The Management Console has been updated to include improved error message highlighting when adding a non-existent member to a domain. The openshift-console service must be restarted after applying this fix.

Broker

BZ#1049566

Routing SPI messages are now updated to include gear UUIDs, which allows administrators to address specific gears within an application. This is useful, for example, for adding dynamic DNS entries or adding gears to a load balancing pool. These updates, along with other changes pertaining to the sample ActiveMQ routing plug-in, are now documented in the OpenShift Enterprise Deployment Guide.

BZ#1048943

The oo-admin-ctl-user tool would only allow administrators to edit user information for one user at a time. This has been fixed and administrators can now update user information for multiple users at a time. See the OpenShift Enterprise Administration Guide for more information on how to use the oo-admin-ctl-user tool.

BZ#1017656

Users experienced failures when attempting to create multiple domains in the Management Console because a required method was missing from the code base. This issue has been fixed and users are now able to create multiple domains with the Management Console.

BZ#1049741

When users clicked “Share this link” while creating a new application with a custom cartridge manifest in the Management Console, a name in the “Public URL” field was generated that incorrectly included the suffix from the URL or path of the manifest.
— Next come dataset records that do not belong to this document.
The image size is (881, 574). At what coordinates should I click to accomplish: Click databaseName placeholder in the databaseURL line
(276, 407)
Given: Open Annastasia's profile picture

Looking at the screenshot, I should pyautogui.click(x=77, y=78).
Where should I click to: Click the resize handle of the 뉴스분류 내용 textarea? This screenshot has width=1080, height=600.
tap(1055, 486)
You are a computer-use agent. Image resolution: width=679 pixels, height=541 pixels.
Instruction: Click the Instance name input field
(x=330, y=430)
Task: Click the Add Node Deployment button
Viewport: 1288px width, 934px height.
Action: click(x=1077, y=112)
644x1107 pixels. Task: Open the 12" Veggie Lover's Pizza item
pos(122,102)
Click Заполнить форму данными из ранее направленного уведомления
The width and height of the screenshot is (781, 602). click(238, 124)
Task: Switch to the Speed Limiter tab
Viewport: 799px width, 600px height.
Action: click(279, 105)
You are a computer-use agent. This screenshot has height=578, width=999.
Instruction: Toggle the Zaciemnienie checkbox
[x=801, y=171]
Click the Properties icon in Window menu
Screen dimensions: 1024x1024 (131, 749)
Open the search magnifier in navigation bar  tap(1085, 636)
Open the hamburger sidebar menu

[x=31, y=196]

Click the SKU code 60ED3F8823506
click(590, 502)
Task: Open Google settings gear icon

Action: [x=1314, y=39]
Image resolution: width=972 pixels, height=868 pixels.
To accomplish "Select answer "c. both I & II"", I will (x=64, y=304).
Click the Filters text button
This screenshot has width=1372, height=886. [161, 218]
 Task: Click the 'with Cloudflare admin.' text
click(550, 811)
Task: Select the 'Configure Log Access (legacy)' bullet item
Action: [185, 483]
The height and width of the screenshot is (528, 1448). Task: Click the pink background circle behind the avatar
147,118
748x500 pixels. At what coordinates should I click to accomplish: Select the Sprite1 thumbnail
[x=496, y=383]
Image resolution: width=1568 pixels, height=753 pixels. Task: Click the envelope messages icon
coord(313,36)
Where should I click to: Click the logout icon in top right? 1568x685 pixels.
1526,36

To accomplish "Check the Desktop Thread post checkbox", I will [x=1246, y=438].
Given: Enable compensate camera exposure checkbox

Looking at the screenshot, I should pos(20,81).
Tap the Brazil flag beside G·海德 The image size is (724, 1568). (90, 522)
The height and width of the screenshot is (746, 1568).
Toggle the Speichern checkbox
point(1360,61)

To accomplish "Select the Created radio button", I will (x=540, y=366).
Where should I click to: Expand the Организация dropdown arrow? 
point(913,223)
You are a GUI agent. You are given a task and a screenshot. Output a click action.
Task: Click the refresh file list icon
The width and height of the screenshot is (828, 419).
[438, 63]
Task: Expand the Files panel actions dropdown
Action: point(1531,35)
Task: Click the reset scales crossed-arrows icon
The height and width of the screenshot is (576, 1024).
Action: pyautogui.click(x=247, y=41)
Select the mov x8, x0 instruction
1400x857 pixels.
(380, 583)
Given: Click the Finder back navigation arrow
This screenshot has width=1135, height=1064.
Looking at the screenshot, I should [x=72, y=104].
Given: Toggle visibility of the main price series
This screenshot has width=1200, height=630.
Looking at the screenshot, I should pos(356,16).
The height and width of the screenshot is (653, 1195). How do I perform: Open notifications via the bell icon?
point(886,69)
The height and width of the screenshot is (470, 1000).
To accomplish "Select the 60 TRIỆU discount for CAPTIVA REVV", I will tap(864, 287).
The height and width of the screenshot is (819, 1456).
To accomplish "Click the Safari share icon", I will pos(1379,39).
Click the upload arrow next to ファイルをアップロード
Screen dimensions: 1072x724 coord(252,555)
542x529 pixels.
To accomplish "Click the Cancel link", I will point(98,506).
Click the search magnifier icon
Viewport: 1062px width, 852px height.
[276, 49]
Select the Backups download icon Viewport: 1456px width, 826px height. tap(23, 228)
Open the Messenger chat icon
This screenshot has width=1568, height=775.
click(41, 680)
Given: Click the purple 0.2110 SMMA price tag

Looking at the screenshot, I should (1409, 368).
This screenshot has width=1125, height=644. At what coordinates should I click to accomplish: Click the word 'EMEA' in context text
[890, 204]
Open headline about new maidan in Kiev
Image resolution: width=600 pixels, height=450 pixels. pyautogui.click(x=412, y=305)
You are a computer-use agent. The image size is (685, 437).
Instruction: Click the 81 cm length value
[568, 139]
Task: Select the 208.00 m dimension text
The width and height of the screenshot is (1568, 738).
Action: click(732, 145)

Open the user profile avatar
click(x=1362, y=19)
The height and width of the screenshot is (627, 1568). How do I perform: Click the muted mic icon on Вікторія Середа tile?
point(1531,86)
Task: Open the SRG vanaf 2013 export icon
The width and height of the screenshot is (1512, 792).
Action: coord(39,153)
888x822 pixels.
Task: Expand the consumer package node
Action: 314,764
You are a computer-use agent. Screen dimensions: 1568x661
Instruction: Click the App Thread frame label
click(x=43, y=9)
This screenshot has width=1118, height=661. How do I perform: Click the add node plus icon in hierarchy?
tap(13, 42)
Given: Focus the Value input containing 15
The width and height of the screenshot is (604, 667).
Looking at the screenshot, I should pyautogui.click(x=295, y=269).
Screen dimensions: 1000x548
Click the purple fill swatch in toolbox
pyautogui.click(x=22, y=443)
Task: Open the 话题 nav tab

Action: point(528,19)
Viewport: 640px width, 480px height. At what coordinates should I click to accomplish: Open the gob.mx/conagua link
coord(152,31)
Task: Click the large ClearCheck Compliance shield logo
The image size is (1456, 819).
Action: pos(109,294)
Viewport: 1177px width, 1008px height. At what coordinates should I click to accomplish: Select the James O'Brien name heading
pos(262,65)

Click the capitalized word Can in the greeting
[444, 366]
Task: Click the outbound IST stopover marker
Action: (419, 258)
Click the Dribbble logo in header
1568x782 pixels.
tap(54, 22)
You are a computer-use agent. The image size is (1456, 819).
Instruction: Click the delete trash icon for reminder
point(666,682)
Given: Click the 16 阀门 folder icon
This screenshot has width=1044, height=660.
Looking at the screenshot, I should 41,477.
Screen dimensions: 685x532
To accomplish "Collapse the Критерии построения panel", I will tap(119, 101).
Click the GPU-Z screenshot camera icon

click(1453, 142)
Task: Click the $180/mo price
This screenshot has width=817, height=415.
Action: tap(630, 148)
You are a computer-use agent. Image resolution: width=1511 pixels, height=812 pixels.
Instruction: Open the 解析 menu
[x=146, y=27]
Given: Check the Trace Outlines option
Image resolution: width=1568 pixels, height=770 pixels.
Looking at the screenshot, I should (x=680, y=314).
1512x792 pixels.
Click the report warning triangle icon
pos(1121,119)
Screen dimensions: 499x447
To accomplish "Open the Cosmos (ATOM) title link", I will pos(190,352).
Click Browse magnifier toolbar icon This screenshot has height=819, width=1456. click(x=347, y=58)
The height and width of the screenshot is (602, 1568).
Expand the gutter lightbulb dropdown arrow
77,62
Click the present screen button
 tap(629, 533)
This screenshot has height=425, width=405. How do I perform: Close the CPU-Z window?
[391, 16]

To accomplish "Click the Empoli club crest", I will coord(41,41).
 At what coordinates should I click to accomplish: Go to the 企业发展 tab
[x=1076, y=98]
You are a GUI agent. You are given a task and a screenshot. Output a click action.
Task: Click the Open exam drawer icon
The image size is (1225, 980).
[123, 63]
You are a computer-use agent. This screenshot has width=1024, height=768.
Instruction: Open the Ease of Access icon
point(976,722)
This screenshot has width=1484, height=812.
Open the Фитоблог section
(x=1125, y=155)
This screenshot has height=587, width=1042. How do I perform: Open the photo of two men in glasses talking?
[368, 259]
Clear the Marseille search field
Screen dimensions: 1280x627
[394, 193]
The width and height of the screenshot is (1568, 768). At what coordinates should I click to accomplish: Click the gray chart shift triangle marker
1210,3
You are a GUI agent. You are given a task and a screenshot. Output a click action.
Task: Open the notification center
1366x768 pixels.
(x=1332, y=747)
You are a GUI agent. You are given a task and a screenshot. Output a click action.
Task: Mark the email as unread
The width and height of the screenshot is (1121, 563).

This issue has been fixed so that suggested names are generated without these suffixes.

BZ#1050179

The page title for the OpenShift Enterprise Administration Console was incorrectly labeled OpenShift Origin. This has been fixed and the correct product name is now displayed.

BZ#1038558

When creating domains in the Management Console, the invalid input field was highlighted when an invalid domain name was specified. However, the corresponding error message was not highlighted, causing confusion for users because the error was not immediately recognized. This has been fixed and the corresponding error message is now highlighted when an invalid domain name is specified.

BZ#1034647

Invalid UTF-8 characters were accepted as values for environment variables, causing errors during operations that utilized those variables. The input validation for environment variables that are configured by users now includes UTF-8 encoding, and as a result invalid UTF-8 characters are now rejected.

Node

BZ#1033146

The MAVEN_ARGS environment variable could not be set with JBoss EWS cartridges because it would reset to the default value of the cartridge when application changes were pushed. This fix updates the build script for the JBoss EWS cartridge so that the default value of the cartridge is only used if MAVEN_ARGS is not defined. If it is defined, the user configuration is used.

BZ#1047440

Jenkins builds could not access the ./perl/perl5lib/lib/perl5/ directory due to missing symlinks in the managed_files.yml file of the Perl cartridge. This fix adds the required symlinks to the managed_files.yml file so that new applications that are deployed with the updated Perl cartridge are correctly built in Jenkins. Note that the ruby193-mcollective service must be restarted on node hosts after applying this fix.

BZ#1032920

The Python cartridge included files and directories from the upstream community cartridge that were not applicable to OpenShift Enterprise. The unnecessary community files and directories have been removed from the current version of the Python cartridge.

BZ#998995

When a cartridge was installed with the oo-admin-cartridge tool, the SELinux contexts were preserved on files installed with the cartridge instead of being set to the appropriate context for the install destination. This caused a mismatch between broker and node hosts because the cartridge list was not updated correctly on node hosts. This issue has been fixed and the SELinux contexts are now set correctly, allowing the cartridge list to be correctly updated, and the mismatch between broker and node hosts no longer occurs.

BZ#1048952

While logged into a gear, if a file was edited with vim, vim would attempt to write to the ~/.viminfo file. However, users would receive an error message because they did not have write permissions to that file. This fix points the .vimrc file to ~/data/.viminfo, and this error message no longer occurs because users are able to write to that file.